Task details: Reproduce the data below line for line, with no changes.

━━━━━ Provided material

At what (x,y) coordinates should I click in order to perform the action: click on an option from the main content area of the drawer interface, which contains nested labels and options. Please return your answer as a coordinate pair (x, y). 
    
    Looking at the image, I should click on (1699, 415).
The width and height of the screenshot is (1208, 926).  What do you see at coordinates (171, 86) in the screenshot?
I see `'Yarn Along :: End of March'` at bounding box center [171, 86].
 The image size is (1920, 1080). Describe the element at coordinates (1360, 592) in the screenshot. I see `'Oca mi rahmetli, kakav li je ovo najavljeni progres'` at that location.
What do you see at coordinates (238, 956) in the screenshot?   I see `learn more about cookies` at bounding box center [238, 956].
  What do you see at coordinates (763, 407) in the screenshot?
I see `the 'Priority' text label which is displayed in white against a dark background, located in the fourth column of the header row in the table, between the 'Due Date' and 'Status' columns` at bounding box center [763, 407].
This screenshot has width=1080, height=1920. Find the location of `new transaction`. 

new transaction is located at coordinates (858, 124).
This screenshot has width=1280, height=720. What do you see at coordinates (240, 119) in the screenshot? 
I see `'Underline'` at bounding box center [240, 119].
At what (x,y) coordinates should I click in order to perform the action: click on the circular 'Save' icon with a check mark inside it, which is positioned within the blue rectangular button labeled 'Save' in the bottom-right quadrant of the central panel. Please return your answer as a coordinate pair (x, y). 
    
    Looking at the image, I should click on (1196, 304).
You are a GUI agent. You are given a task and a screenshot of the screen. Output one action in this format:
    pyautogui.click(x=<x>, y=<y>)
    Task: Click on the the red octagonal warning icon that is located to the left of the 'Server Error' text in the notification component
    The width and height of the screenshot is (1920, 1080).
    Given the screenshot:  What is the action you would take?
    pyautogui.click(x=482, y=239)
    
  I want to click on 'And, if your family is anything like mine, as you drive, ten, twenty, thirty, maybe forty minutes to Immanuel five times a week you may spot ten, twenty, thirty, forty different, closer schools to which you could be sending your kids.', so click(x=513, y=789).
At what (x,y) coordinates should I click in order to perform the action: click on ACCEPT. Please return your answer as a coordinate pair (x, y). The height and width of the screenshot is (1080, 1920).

━━━━━━━━━━

Reply to the exercise:
At what (x,y) coordinates should I click in order to perform the action: click on an option from the main content area of the drawer interface, which contains nested labels and options. Please return your answer as a coordinate pair (x, y). 
    
    Looking at the image, I should click on (1699, 415).
The width and height of the screenshot is (1208, 926).  What do you see at coordinates (171, 86) in the screenshot?
I see `'Yarn Along :: End of March'` at bounding box center [171, 86].
 The image size is (1920, 1080). Describe the element at coordinates (1360, 592) in the screenshot. I see `'Oca mi rahmetli, kakav li je ovo najavljeni progres'` at that location.
What do you see at coordinates (238, 956) in the screenshot?   I see `learn more about cookies` at bounding box center [238, 956].
  What do you see at coordinates (763, 407) in the screenshot?
I see `the 'Priority' text label which is displayed in white against a dark background, located in the fourth column of the header row in the table, between the 'Due Date' and 'Status' columns` at bounding box center [763, 407].
This screenshot has width=1080, height=1920. Find the location of `new transaction`. 

new transaction is located at coordinates (858, 124).
This screenshot has width=1280, height=720. What do you see at coordinates (240, 119) in the screenshot? 
I see `'Underline'` at bounding box center [240, 119].
At what (x,y) coordinates should I click in order to perform the action: click on the circular 'Save' icon with a check mark inside it, which is positioned within the blue rectangular button labeled 'Save' in the bottom-right quadrant of the central panel. Please return your answer as a coordinate pair (x, y). 
    
    Looking at the image, I should click on (1196, 304).
You are a GUI agent. You are given a task and a screenshot of the screen. Output one action in this format:
    pyautogui.click(x=<x>, y=<y>)
    Task: Click on the the red octagonal warning icon that is located to the left of the 'Server Error' text in the notification component
    The width and height of the screenshot is (1920, 1080).
    Given the screenshot:  What is the action you would take?
    pyautogui.click(x=482, y=239)
    
  I want to click on 'And, if your family is anything like mine, as you drive, ten, twenty, thirty, maybe forty minutes to Immanuel five times a week you may spot ten, twenty, thirty, forty different, closer schools to which you could be sending your kids.', so click(x=513, y=789).
At what (x,y) coordinates should I click in order to perform the action: click on ACCEPT. Please return your answer as a coordinate pair (x, y). The height and width of the screenshot is (1080, 1920).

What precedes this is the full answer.